--- Start of PASSAGE GIVEN ---

Mailing List Archive

[XEN v4 10/11] xen/Arm: GICv3: Define macros to read/write 64 bit
On AArch32, ldrd/strd instructions are not atomic when used to access MMIO.
Furthermore, ldrd/strd instructions are not decoded by Arm when running as
a guest to access emulated MMIO region.
Thus, we have defined readq_relaxed_non_atomic()/writeq_relaxed_non_atomic()
which in turn calls readl_relaxed()/writel_relaxed() for the lower and upper
32 bits.
For AArch64, readq_relaxed_non_atomic()/writeq_relaxed_non_atomic() invokes
readq_relaxed()/writeq_relaxed() respectively.
As GICv3 registers (GICD_IROUTER, GICR_TYPER) can be accessed in a non atomic
manner, so we have used readq_relaxed_non_atomic()/writeq_relaxed_non_atomic().

Signed-off-by: Ayan Kumar Halder <ayan.kumar.halder@amd.com>
---

Changes from :-
v1 - 1. Use ldrd/strd for readq_relaxed()/writeq_relaxed().

--- End of PASSAGE GIVEN ---
--- Start of EXTRACTED DATA ---

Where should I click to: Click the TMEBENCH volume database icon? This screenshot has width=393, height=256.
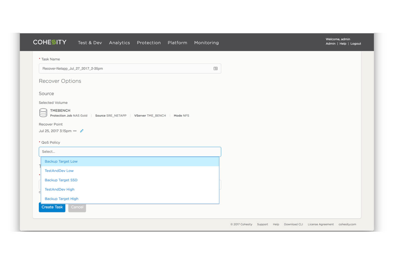(x=43, y=113)
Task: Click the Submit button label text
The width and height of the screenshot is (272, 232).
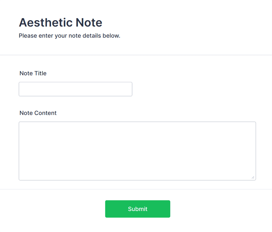Action: click(x=137, y=209)
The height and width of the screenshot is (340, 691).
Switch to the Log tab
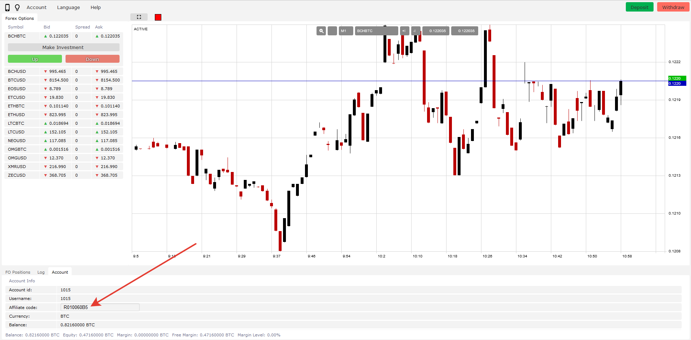41,272
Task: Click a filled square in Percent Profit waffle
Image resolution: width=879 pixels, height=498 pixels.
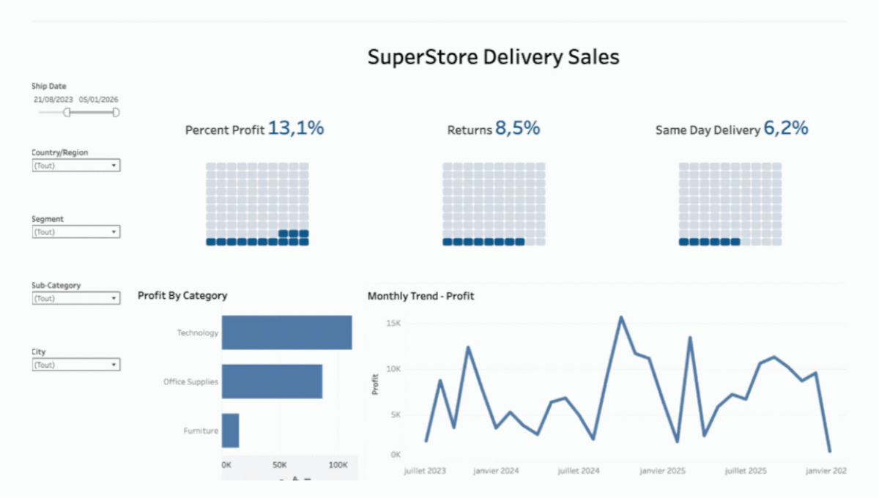Action: (211, 242)
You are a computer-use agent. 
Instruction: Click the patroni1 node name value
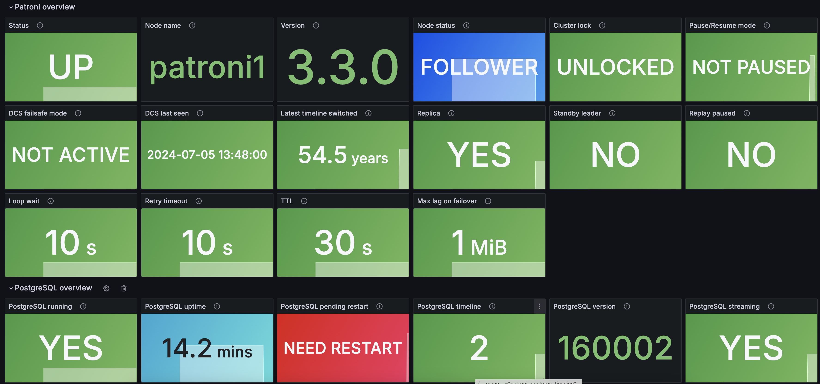[207, 67]
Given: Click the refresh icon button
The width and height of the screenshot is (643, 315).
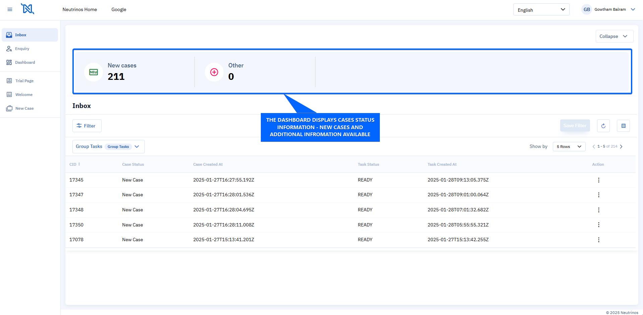Looking at the screenshot, I should pyautogui.click(x=603, y=126).
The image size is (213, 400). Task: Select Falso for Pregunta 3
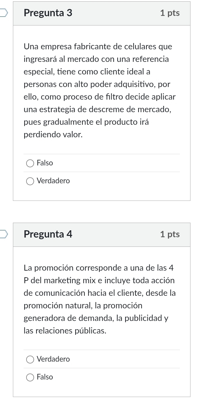tap(30, 163)
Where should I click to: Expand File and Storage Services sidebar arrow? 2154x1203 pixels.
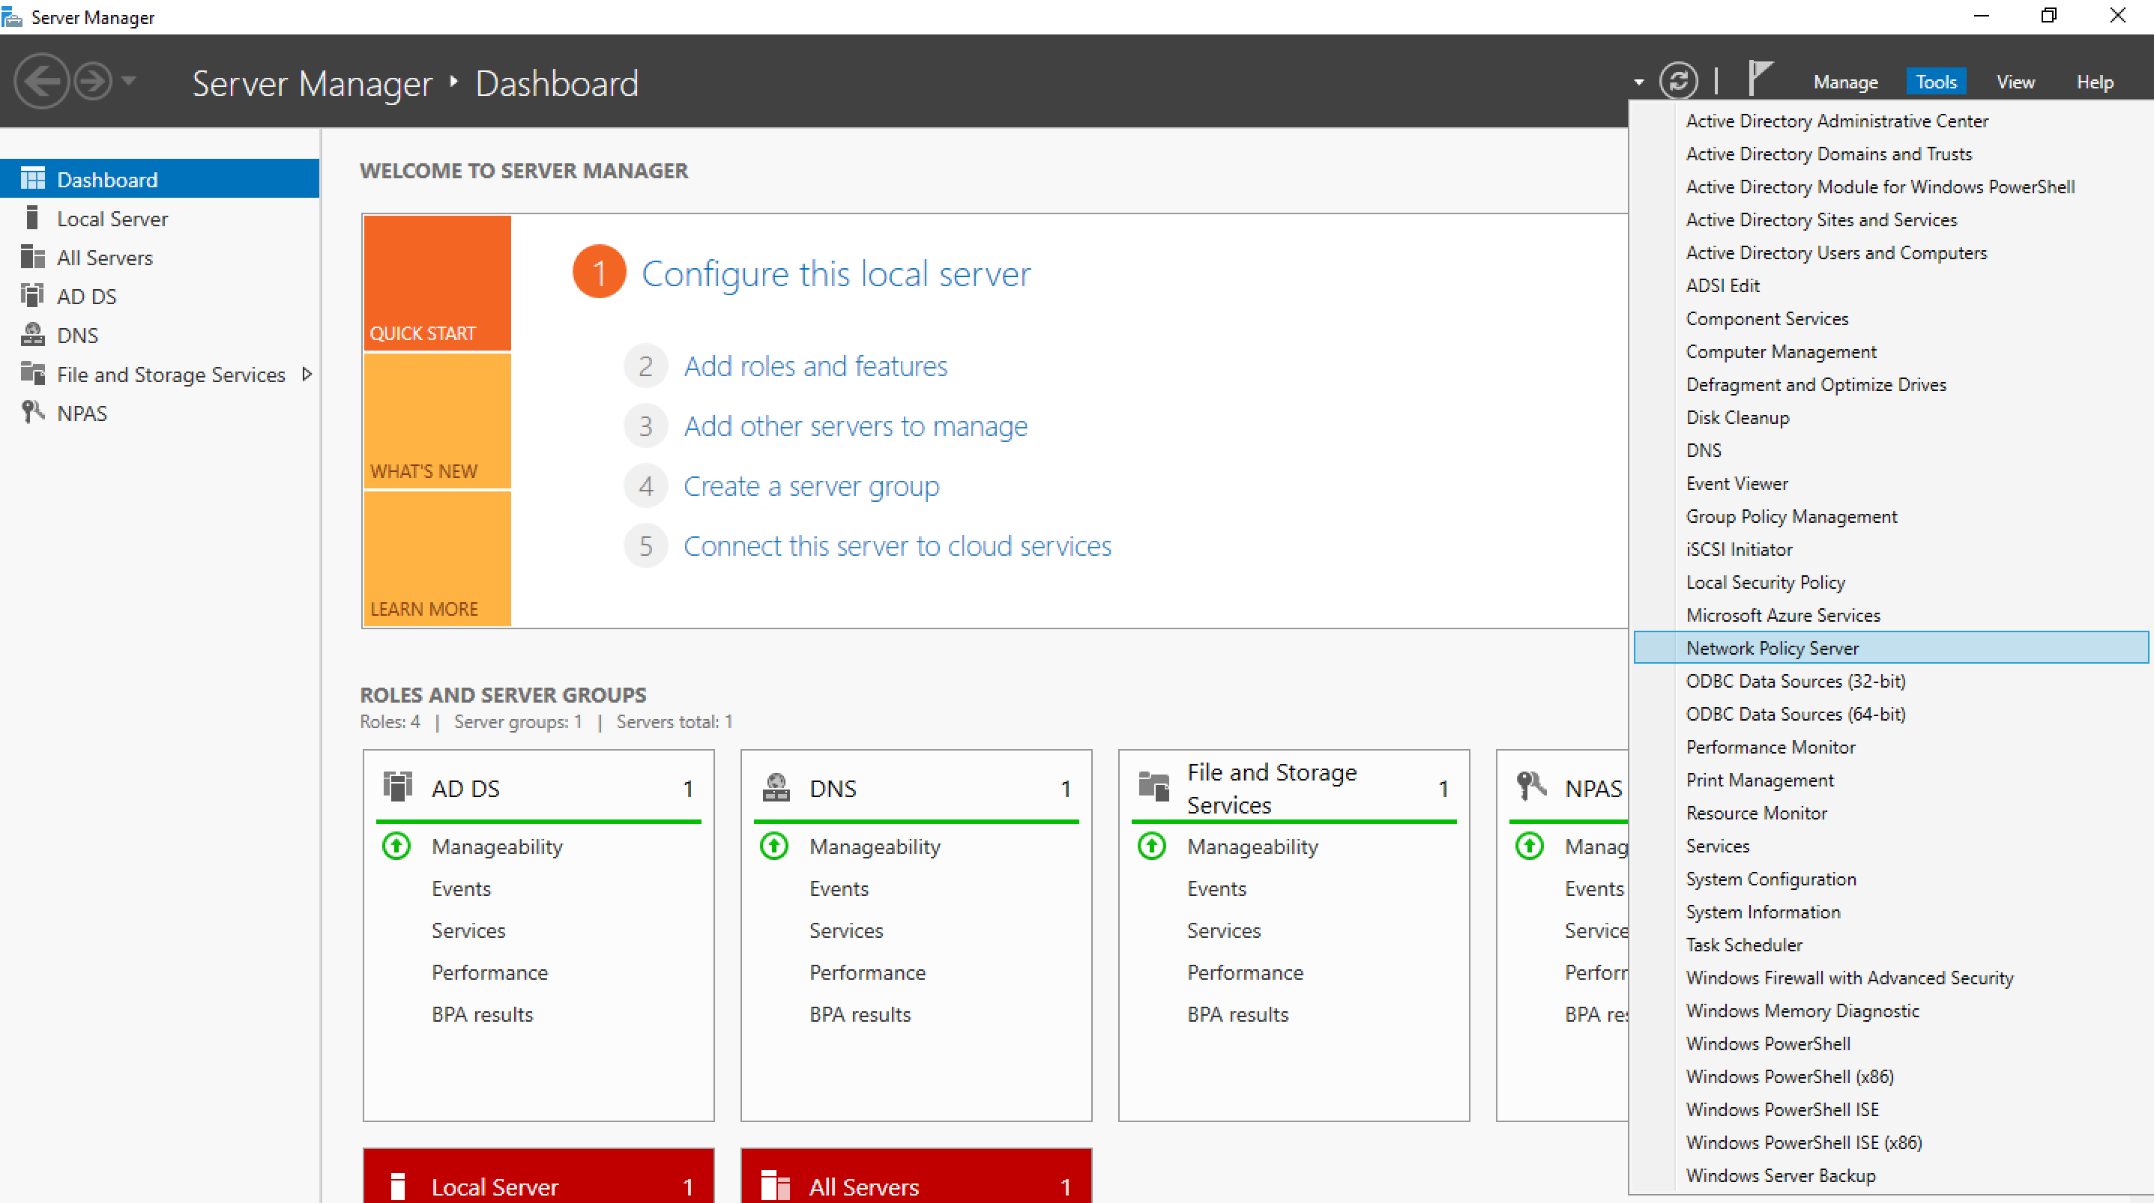pyautogui.click(x=307, y=374)
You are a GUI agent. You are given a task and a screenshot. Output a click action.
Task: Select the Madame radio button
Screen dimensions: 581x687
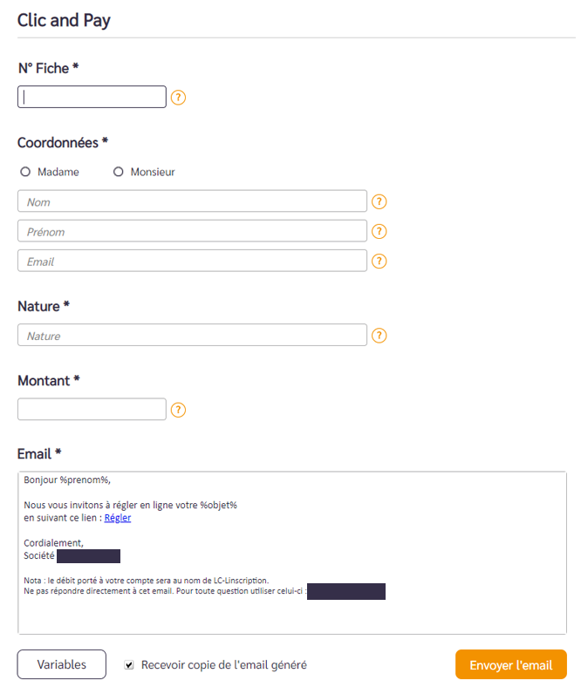pyautogui.click(x=25, y=172)
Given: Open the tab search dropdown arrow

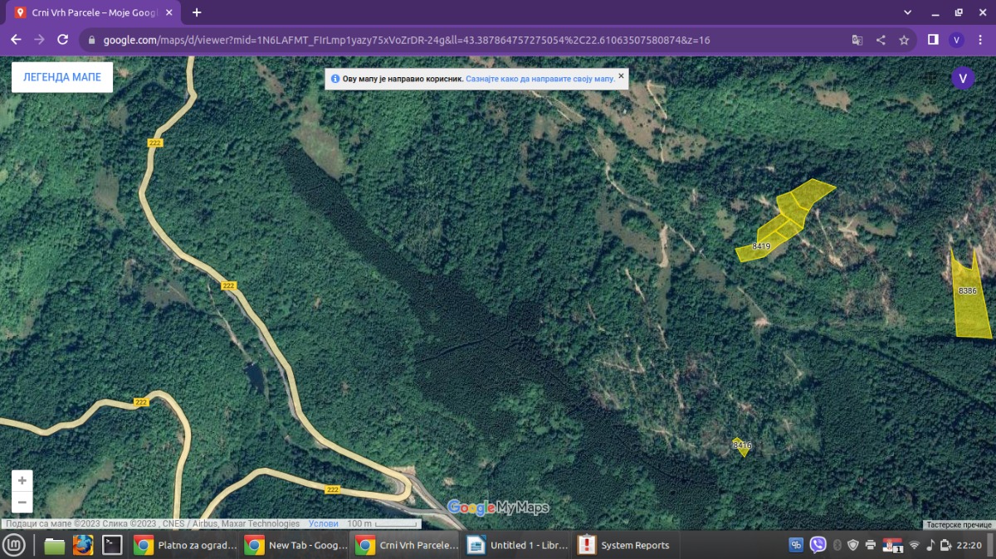Looking at the screenshot, I should pyautogui.click(x=906, y=12).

--- End of EXTRACTED DATA ---

## SET TASKS
- A) According to the patch message, what do readq_relaxed_non_atomic()/writeq_relaxed_non_atomic() invoke on AArch64?
- B) Turn the entries from the line with "Task: Click the Submit button label text" up to and including the line with "pyautogui.click(x=307, y=374)" into a two-column CSV with the columns instruction and click, one row per entry. Put each value in one quoted field with line breaks changed to spaces, and leave the pictures out.

## OUTPUTS IN ORDER
- A) They invoke readq_relaxed()/writeq_relaxed() respectively.

- B)
instruction,click
"Task: Click the Submit button label text The width and height of the screenshot is (272, 232).","Action: click(x=137, y=209)"
"The height and width of the screenshot is (340, 691). Switch to the Log tab","41,272"
"Task: Click a filled square in Percent Profit waffle Image resolution: width=879 pixels, height=498 pixels.","Action: (211, 242)"
"You are a computer-use agent. Instruction: Click the patroni1 node name value","[207, 67]"
"Given: Click the refresh icon button The width and height of the screenshot is (643, 315).","Looking at the screenshot, I should pyautogui.click(x=603, y=126)."
"The image size is (213, 400). Task: Select Falso for Pregunta 3","tap(30, 163)"
"Where should I click to: Expand File and Storage Services sidebar arrow? 2154x1203 pixels.","pyautogui.click(x=307, y=374)"